● THE TASK
Beginning with the opening line of the entries, return every line through the one containing "Other Databases (96, 1498)", both included, and nothing else. Omit pictures.

Recorded data:

══════════

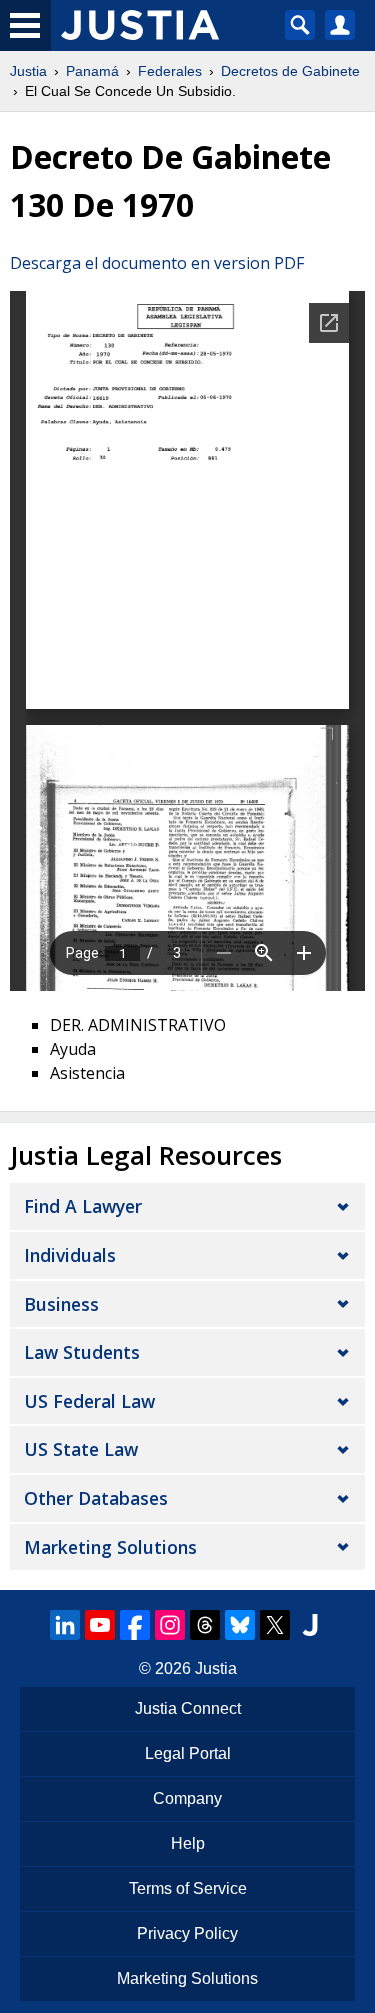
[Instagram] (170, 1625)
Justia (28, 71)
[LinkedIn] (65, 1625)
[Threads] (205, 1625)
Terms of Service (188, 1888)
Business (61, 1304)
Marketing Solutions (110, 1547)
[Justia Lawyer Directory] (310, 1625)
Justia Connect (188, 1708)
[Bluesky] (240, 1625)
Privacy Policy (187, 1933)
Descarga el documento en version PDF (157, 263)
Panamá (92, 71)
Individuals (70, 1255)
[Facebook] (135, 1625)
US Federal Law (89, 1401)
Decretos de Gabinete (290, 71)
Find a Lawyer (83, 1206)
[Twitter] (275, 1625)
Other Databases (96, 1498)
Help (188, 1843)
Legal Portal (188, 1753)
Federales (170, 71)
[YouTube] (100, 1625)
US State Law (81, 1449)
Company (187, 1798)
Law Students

══════════

● SOLUTION BELOW
[Instagram] (170, 1625)
Justia (28, 71)
[LinkedIn] (65, 1625)
[Threads] (205, 1625)
Terms of Service (188, 1888)
Business (61, 1304)
Marketing Solutions (110, 1547)
[Justia Lawyer Directory] (310, 1625)
Justia Connect (188, 1708)
[Bluesky] (240, 1625)
Privacy Policy (187, 1933)
Descarga el documento en version PDF (157, 263)
Panamá (92, 71)
Individuals (70, 1255)
[Facebook] (135, 1625)
US Federal Law (89, 1401)
Decretos de Gabinete (290, 71)
Find a Lawyer (83, 1206)
[Twitter] (275, 1625)
Other Databases (96, 1498)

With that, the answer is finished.